Rabid Rider is a 2010 animated Looney Tunes short film featuring the characters Wile E. Coyote and the Road Runner. Directed by Matthew O'Callaghan and written by Tom Sheppard, the film was first shown in theaters before Warner Bros. Pictures' feature-length film Yogi Bear. In 2014, Warner Bros. Animation published this short on YouTube. The short was also shown before the 2018 theatrical re-release of Batman: Mask of the Phantasm.

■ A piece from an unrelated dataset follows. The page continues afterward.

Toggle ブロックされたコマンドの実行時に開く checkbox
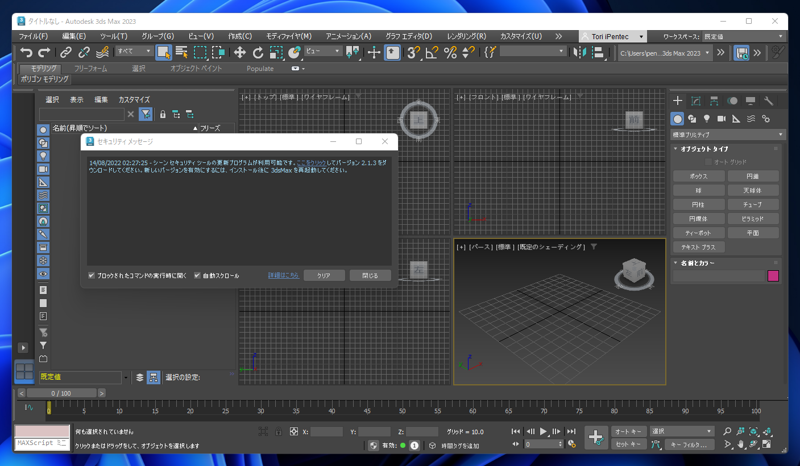800x466 pixels. pos(91,276)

A 4D version – enhanced with physical effects like vibration, flashing lights and blasts of air – runs in a specially equipped theatre at the Cincinnati Zoo.

== Plot ==
Wile E. Coyote intends to use an ACME Hyper Sonic Transport to catch the Road Runner, but the transport has inherent problems of its own.

== Release ==
Rabid Rider was released theatrically by Warner Bros. Pictures with Yogi Bear.

===Home media===
The short was also released on the Yogi Bear Blu-ray.

The short was included on the Looney Tunes Super Stars' Road Runner and Wile E. Coyote: Supergenius Hijinks DVD. It was also included as a bonus on the DVD release of Looney Tunes: Rabbits Run.